May 29--After giving an upbeat financial report during a companywide employee meeting in early 2013, the new president and CEO of Pemex Procurement International told those assembled that no one would be losing their jobs, a lawsuit filed this week in Harris County says.
But a little more than a month later, the company terminated 15 employees during an "alleged restructuring," according to the lawsuit, filed by seven of the terminated workers. The lawsuit says the group of dismissed employees included several older, experienced workers at the company that handles international procurement for Pemex, the Mexican state-owned energy company.
The plaintiffs allege age discrimination against Integrated Trade Systems, now known as Pemex Procurement International.
All seven employees were over 50 and all were replaced after they were terminated, in some instances by younger and less experienced workers, the lawsuit alleges.

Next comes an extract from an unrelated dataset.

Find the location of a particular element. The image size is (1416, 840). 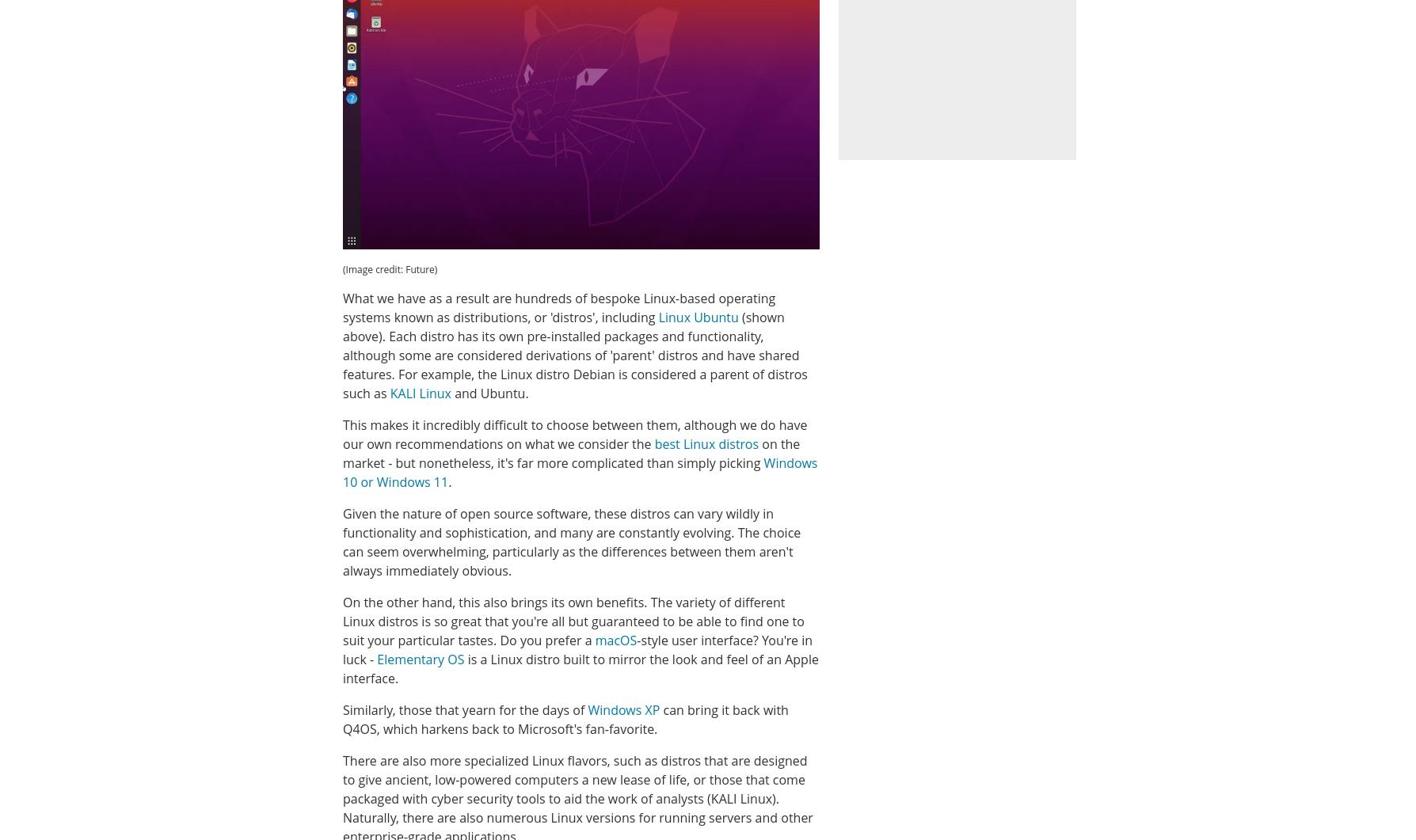

'Windows XP' is located at coordinates (622, 709).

The seven terminated employees had an average tenure at the company of more than 20 years, but the lawsuit says Pemex did not offer them severance payments.
All were given an hour or less to gather their personal belongings before they left the building.

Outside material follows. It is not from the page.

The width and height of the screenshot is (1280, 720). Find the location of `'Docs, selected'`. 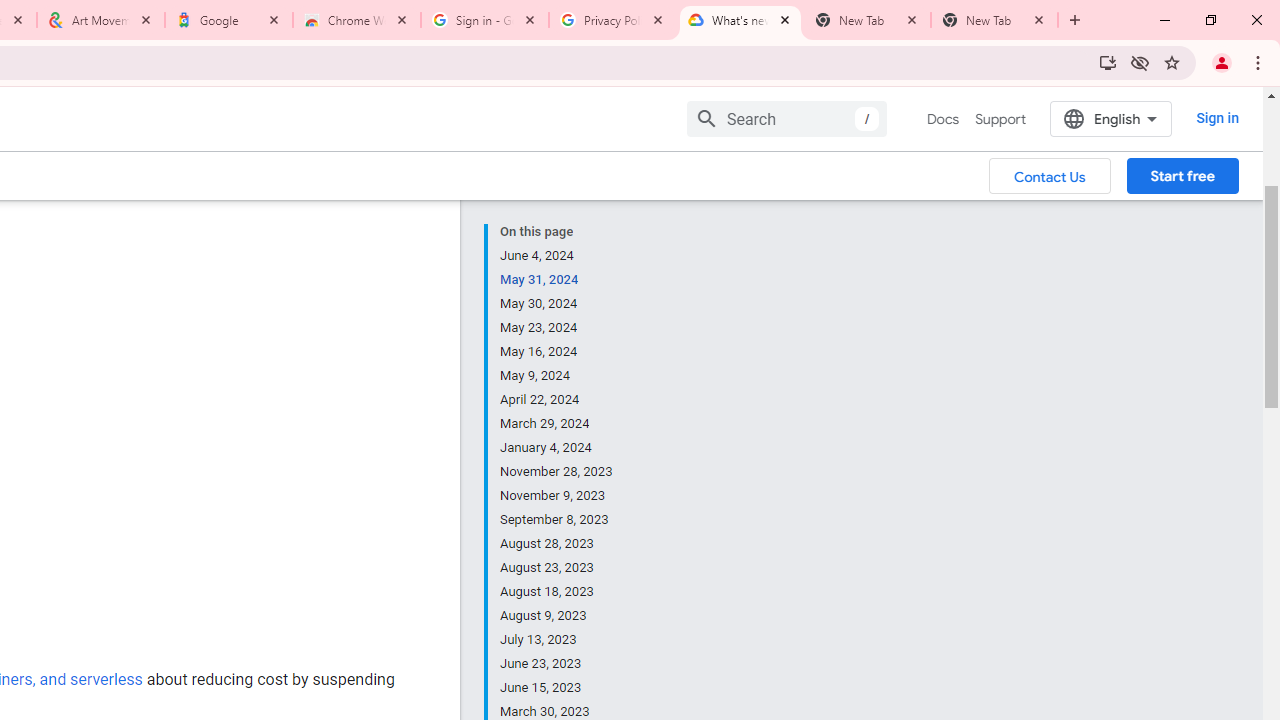

'Docs, selected' is located at coordinates (941, 119).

The company did not return a call for comment.
The lawsuit also alleges that the seven employees were cut loose shortly before they would have received their bonuses for 2012.

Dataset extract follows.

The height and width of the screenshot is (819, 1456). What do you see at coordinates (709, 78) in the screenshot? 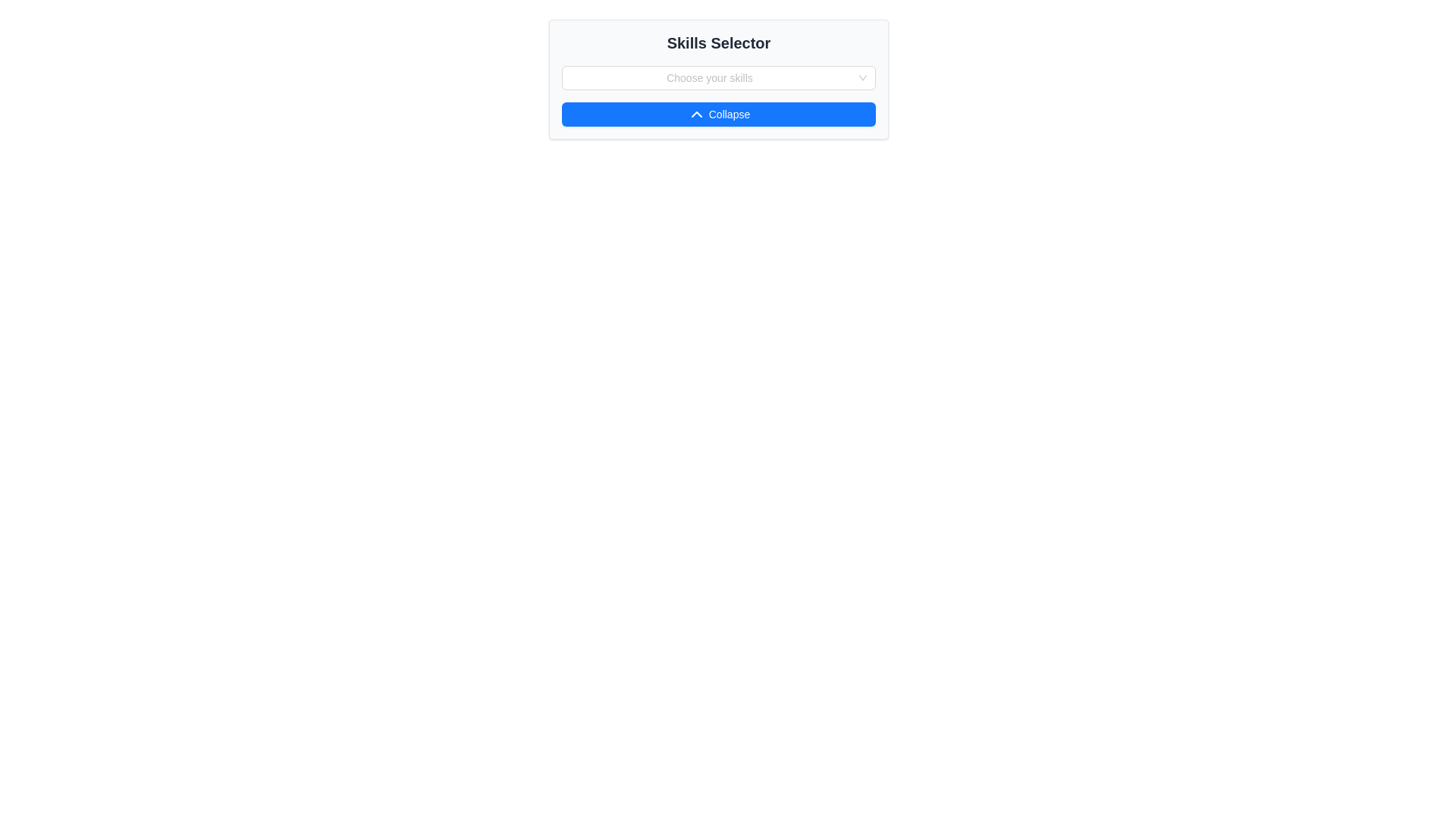
I see `the placeholder text component reading 'Choose your skills' within the dropdown menu, which is centered in the dropdown area and styled in light gray font` at bounding box center [709, 78].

In addition to replacing the terminated employees, the company brought on "numerous newer, substantially younger and less experienced employees" to handle what company officials had predicted would be a "tsunami of new work," the lawsuit claims.
The company told the U.S. Equal Employment Opportunity Commission that its decision to fire the seven employees was partially driven by a desire for "energetic" reform, which the employees believe supports their claim that it was their age and disability that caused them to lose their jobs, according to the lawsuit.
One of the employees who was terminated is a stroke survivor and walks with a limp.
The lawsuit also cites an instance shortly before the mass firing in which one of the vice presidents "pronounced that people over 50 or that have been with the company more than 10 years are of no value to the company and must go."
The former employees who filed the lawsuit -- Ricardo Hidalgo, Ricardo Jimenez, Tomas Becerra, Juan Martinez, Julio Trigo, Clara Hernandez and Carlos Zamora -- were managers, an engineer, contract specialist, technical support, secretary and senior buyer.
Their annual pay ranged from $43,000 to $135,000, the lawsuit said.